The Wufeng-Longmaxi Shale, Upper Ordovician and Lower Silurian marked by a widespread transgression in Yangtze Platform region are unique with highly thermal maturity, tectonically complex setting and significantly variable in-situ stress field. The Sichuan Basin with comparatively favorable Lower Paleozoic shale geology is multi-tectonic event stacked basin located in the northwest of Yangtze Platform. Abnormally large fluid pressure has been encountered in widely separated anticlines in the Eastern and Southern Sichuan Basin. At the same time, the Central Uplift zone provides a case in which the system evolved from overpressure to normal pressure due to the effects of uplift and erosion. However, the mechanisms responsible for over-pressuring maintenance and productive potential have not been well conducted and there are even many uncertainties to identify productive potential of the shale plays under considerably structural complexity and present-day active compression mainly influenced by the subduction and collision between the Indian Plate and the Eurasian Plate.

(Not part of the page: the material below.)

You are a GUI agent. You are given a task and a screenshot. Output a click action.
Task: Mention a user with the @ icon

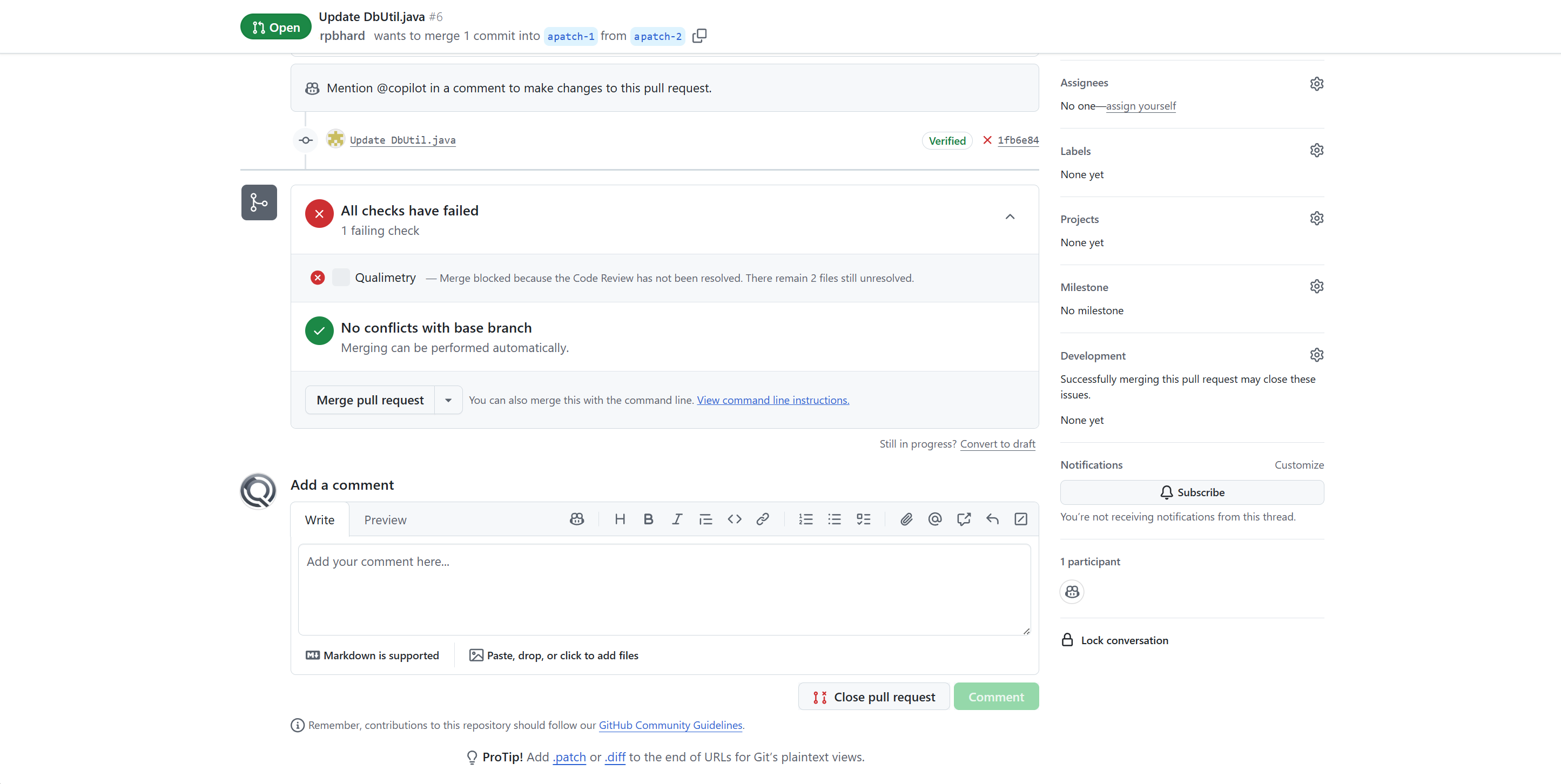tap(934, 519)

In this paper, the impact of the long-term and the short term cycles variations in the distribution and quality of organic matter rich shale reservoirs through a completed sequential analysis are discussed and also the characteristics of fractures related to the detachment anticline and fault for the thrusting under the background of regional tectonics and burial history, especially bedding-parallel fibrous calcite layers situated between strong layer and week layer within relatively brittle siliceous and carbonaceous shale of the lower Longmaxi interval, are integrated with fluid inclusion microthermometry and documentary geologic data to interpret key deformation events, hydrocarbon generation and variation in fluid pressure and temperature through time. Further consideration of tectonic compression in different geologic setting is taken in the study to shed light on the dynamic processes involved in the preservation potential of subsurface high fluid overpressures and the great effect on shale gas production. Evidences suggest that considerable complexity of structure and in-situ stress is not simply negative for the Lower Paleozoic shale in Southern China. That the drilling and completion practice matches the geological condition is significantly helpful to face fracturing and production challenges of shale gas reservoirs in Sichuan Basin and surrounding.